OLIVERA LED REVOLT AGAINST BECHTEL
By Chris O'Brien
Mercury News




It took Oscar Olivera two decades to rise from humble machinist in Bolivia to international hero of the anti-globalization movement.

That path took Olivera, 47, to San Francisco this week, where he picked up a prestigious environmental award and led a protest to the headquarters of Bechtel, the giant construction and services company that is often a target of anti-globalization activists.

Olivera, a Bolivian labor leader, rose to international attention two years ago, when he led a public revolt against the privatization of the water system in Cochabamba, Bolivia's third-largest city.

The 1999 privatization had put the waterworks under the control of a consortium led by Bechtel of San Francisco. The protests the following year paralyzed the city and eventually led the Bolivian government to end its contract with the foreign consortium, forcing Bechtel out of the country.
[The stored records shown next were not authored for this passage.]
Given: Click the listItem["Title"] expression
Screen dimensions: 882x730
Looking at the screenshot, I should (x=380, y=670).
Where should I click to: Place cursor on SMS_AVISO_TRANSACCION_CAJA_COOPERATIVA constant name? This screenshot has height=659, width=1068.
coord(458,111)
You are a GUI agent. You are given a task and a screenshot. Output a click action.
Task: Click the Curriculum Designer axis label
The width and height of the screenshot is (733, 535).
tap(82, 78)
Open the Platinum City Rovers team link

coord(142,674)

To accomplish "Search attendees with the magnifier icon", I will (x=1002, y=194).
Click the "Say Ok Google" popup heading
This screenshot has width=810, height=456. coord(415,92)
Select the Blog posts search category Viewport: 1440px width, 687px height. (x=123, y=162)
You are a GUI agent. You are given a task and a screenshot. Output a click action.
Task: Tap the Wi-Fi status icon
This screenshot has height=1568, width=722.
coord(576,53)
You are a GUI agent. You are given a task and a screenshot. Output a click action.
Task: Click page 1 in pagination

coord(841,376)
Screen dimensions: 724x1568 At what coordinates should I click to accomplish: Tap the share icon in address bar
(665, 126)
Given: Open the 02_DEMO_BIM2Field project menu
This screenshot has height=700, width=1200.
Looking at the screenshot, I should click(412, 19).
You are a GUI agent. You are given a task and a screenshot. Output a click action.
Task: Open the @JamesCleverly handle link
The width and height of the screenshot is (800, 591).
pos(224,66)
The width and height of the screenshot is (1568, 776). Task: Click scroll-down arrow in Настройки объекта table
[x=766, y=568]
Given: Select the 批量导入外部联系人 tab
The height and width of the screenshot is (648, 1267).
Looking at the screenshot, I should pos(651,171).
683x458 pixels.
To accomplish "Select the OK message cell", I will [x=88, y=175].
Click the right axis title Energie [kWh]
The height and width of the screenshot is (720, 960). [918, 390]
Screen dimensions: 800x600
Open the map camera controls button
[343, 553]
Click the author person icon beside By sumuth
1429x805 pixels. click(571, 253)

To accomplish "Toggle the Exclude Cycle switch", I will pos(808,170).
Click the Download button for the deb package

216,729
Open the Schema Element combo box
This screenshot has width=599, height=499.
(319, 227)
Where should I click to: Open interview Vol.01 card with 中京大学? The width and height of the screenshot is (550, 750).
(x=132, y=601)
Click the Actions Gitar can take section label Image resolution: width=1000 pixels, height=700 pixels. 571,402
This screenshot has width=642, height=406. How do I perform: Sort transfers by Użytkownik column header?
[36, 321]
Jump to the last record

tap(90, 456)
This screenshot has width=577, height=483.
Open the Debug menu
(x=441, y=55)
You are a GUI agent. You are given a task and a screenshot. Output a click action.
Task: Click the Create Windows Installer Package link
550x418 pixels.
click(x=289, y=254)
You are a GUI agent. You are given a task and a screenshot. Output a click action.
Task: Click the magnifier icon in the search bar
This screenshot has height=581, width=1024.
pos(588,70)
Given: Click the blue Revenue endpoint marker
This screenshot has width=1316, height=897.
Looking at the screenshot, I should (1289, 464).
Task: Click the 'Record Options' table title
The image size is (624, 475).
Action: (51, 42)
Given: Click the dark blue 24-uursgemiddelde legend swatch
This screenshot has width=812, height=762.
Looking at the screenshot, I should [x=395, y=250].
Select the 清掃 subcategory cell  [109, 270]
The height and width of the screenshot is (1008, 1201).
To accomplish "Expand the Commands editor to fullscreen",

Now Olivera's group hopes to broaden its fight against globalization and privatization.

``This fight is not a matter of local resistance. It has to be a global resistance,'' said Olivera through a translator.

At a Wednesday ceremony, Olivera received the Goldman Environmental Prize, a $125,000 award given to each of six people annually by the Goldman Environmental Foundation of San Francisco. (Olivera actually was selected for the award in 2001).

Olivera's protest group ``achieved the first major victory against the global trend of privatizing water resources,'' Goldman officials wrote.

Olivera also has won the Letelier-Moffitt Human Rights Awards from the Progressive Institute for Policy Studies.

Such celebrity might seem unlikely for the small, soft-spoken Olivera. He was born in rural Bolivia, the grandson of a tin mine worker. As a child, he moved to Cochabamba, when his father got a construction job. By the early 1980s, Oscar Olivera had become a shoe factory machinist.

In 1985, at the urging of the World Bank, the Bolivian government embraced a policy of privatizing factories, utilities and other assets -- often putting them under the control of foreign corporations.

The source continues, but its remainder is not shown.